Registered users are free to enter data into PASCOM 10 as they choose. The system is intended for contemporaneous use, but can also be used retrospectively (Maher, 2018). As such, there is likely considerable variance with the risk of errors of commission or omission and decision making around what data to include or exclude and when to enter that information. Inputting errors are a persistent problem with users of healthcare registries (Hlaing et al, 2006; Kosy et al, 2013), but it is possible to design databases to minimise errors (Rasmussen et al, 2017). Errors were evident in the current study when comparing recorded methods of accessing medicines against the options legally open to podiatrists in the UK. An error rate of 11% for recording the route of accessing medicines indicates that at the very least, further work is required to validate the data contained within the PASCOM 10 database.
Conclusions
By way of PASCOM 10, the current study has demonstrated the range of medicines accessed by podiatric surgeons and their teams to support patient care perioperatively. Routes of accessing these medicines have also been identified. Encouragingly, independent prescribing appears to be a frequent choice for accessing certain medicines. Of note, it appears the management of postoperative pain could be improved with wider access to controlled drugs, namely opioid analgesics. There remains some uncertainty about access to medicines by those podiatrists who do not contribute to PASCOM 10. This study has also highlighted some concerns regarding the frequency of errors with the PASCOM 10 database and the ability of users to enter erroneous data.

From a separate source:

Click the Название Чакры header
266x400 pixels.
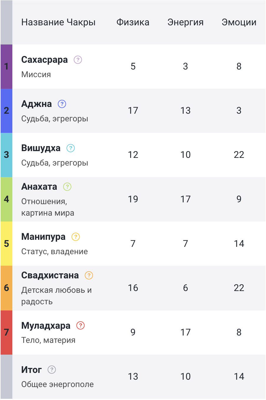pos(58,22)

But it should not be dismissed as valueless – on the contrary, PASCOM 10 can provide revealing data on prescribing in podiatric clinical practice that is unique in the UK, though more work is required to ensure the validity of the dataset.
Key Points
- Podiatrists can access medicines through a range of legal mechanisms including independent prescribing
- Podiatric surgeons routinely access a range of medicines to support patient care
- The College of Podiatry actively collates data on medicines via it's bespoke audit system; PASCOM-10
- In 2019 over 18,000 medicines were accessed by podiatrists to support patient care
- The most common categories of medicines were analgesics, antibiotics, anti-inflammatories and anticoagulants
- Limited access to controlled drugs restricts the options for managing acute post-operative pain.